There's a type, sector_t, that's meant to hold offsets in sectors and
blocks. It's not used consistently (yet).
The patch at
http://www.gelato.unsw.edu.au/patches/2.5.14-largefile-patch
(also available from bk://gelato.unsw.edu.au:2023/ for those using
bitkeeper)
has the following changes to address the problem:
bmap() changes from int bmap(struct address_space *, long)
to sector_t bmap(struct address_space *,
sector_t)
The partitioning code takes sector_t everywhere that makes
sense (to allow efi, for example, to create partitions on enormous
discs).
The block_sizes[] array is sector_t not int.
get_nr_sectors() and get_start_sect() etc., now return a
sector_t
__bread() takes a sector_t as its second argument, and struct
buffer_head contains a sector_t blocknumber field.

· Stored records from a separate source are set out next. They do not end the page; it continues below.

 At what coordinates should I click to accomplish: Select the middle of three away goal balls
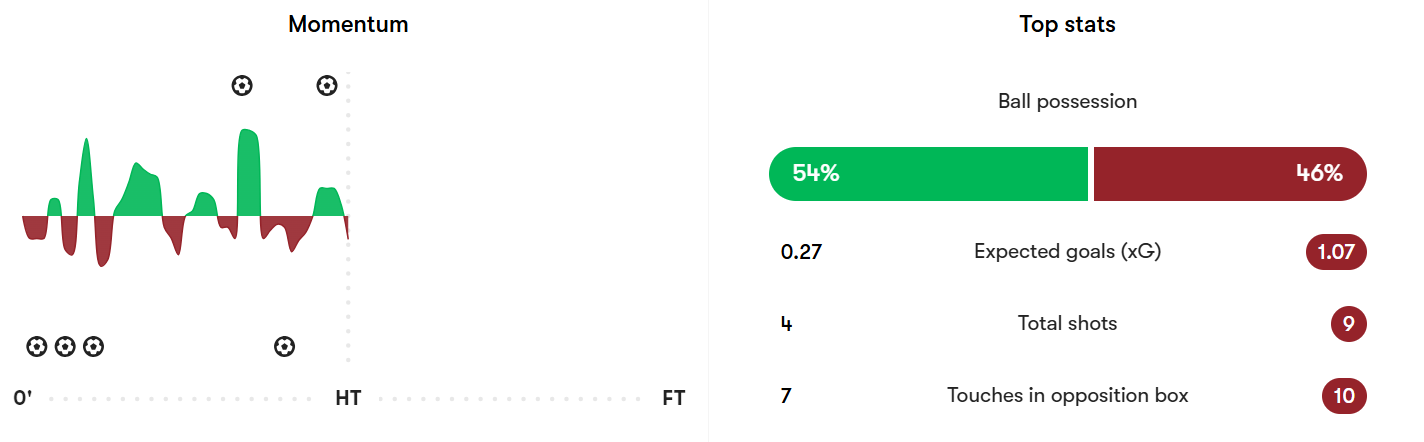click(x=65, y=347)
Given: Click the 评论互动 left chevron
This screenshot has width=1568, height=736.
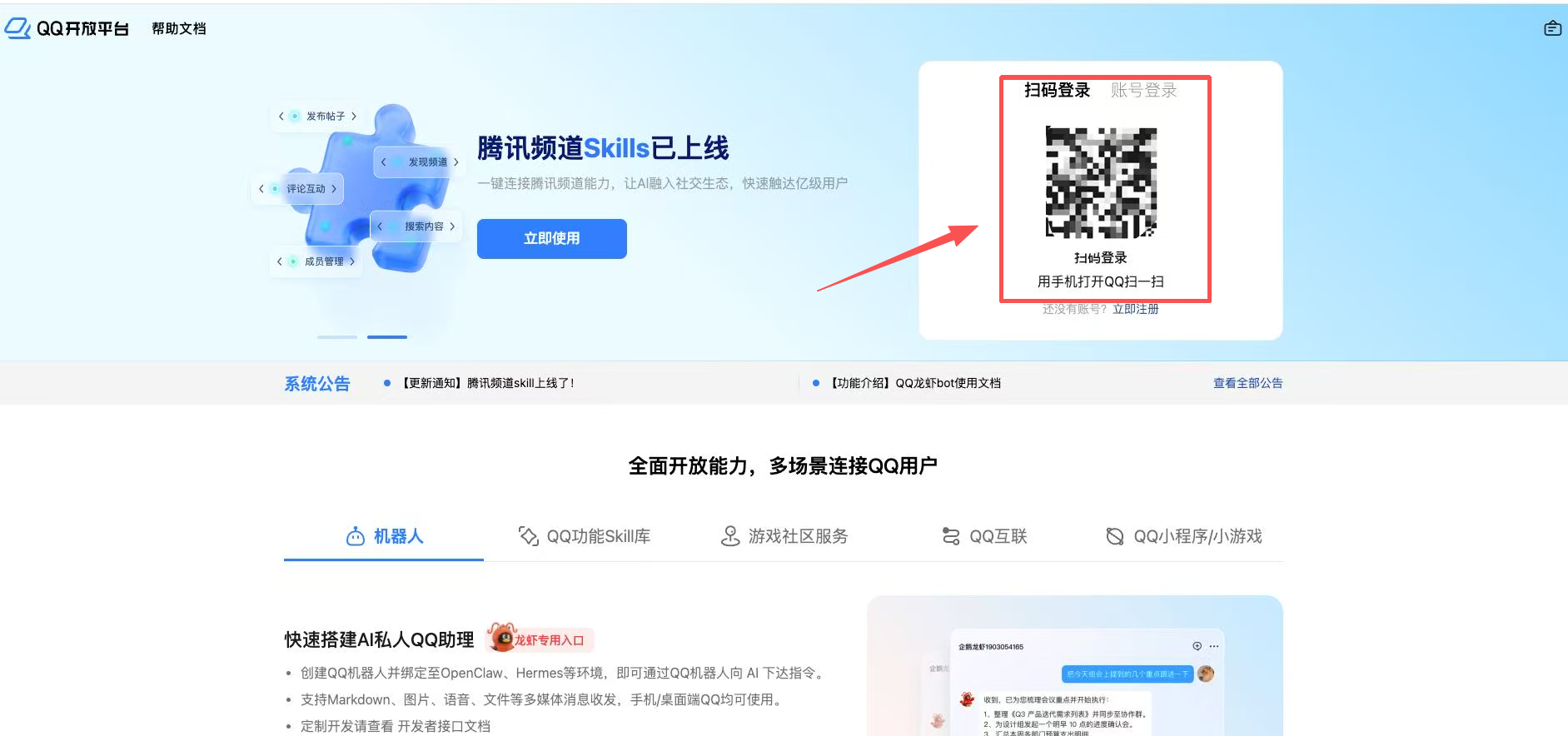Looking at the screenshot, I should click(x=261, y=189).
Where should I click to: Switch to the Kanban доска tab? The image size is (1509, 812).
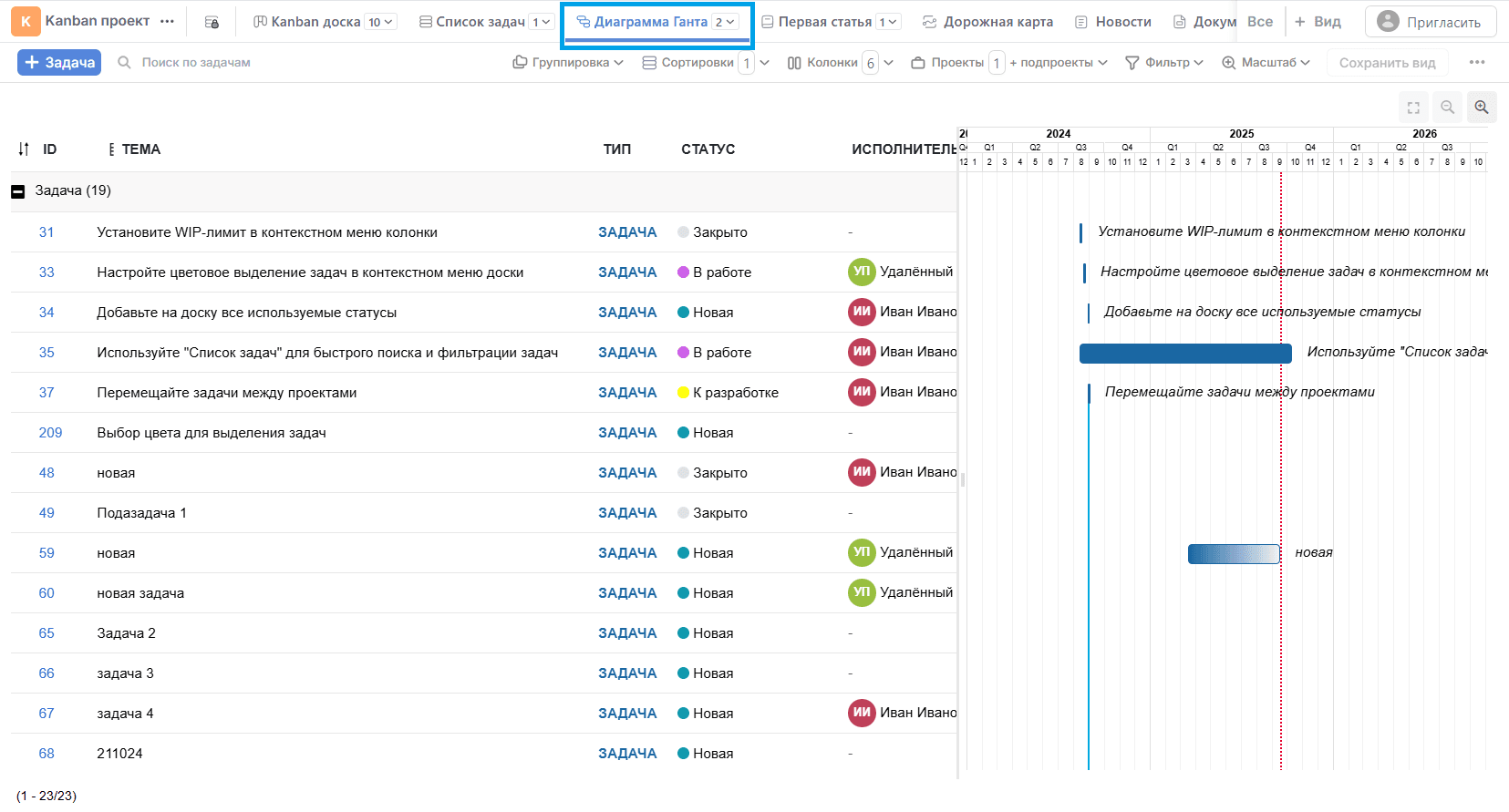(x=315, y=22)
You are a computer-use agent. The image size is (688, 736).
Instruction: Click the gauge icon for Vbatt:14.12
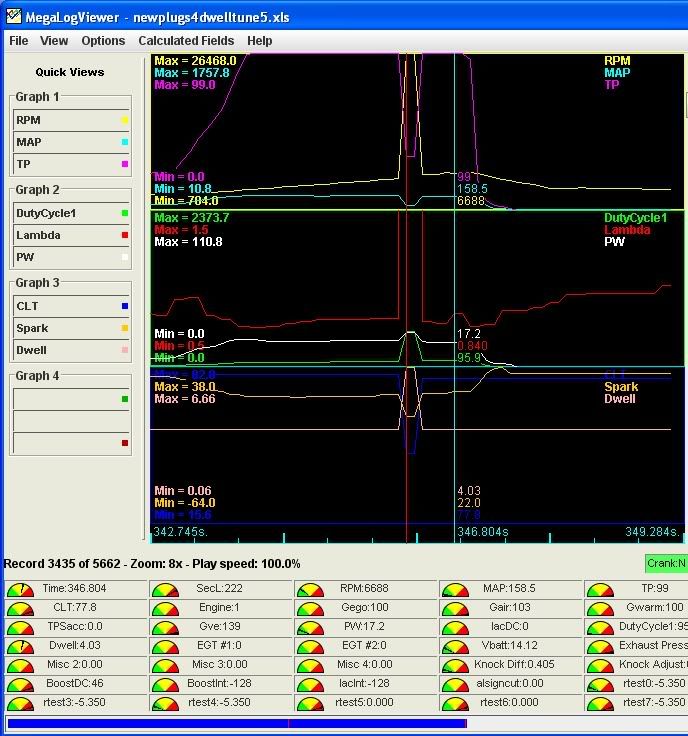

struct scsi_disk and struct gendisk have a sector_t field for
capacity.
The scsi disc code now uses 16-byte commands if they're
needed.
ioctl(..GETBLKSZ..) now fails with EFBIG if the size won't fit
in a long. (at least for devices using the generic version).
Plus a smattering of casts to avoid compilation warnings (mostly so
that printk() works whether sector_t is 64 or 32 bits) and a new
CONFIG_LFS option to turn on 64-bit sector_t on 32-bit platforms.
On an old pentium I now have a 15Tb file mounted as JFS on the loop
device -- and it seems to work for almost everything. There are a few
user-mode programs that'll have to be fixed (notably parted, mkfs.???
etc) to cope with the new GETBLKSIZE failure (they should use
alternate mechanisms, e.g., GETBLKSIZE64, or just seek to the end of
the partition and look at the offset).
As this touches lots of places -- the generic block layer (Andrew?)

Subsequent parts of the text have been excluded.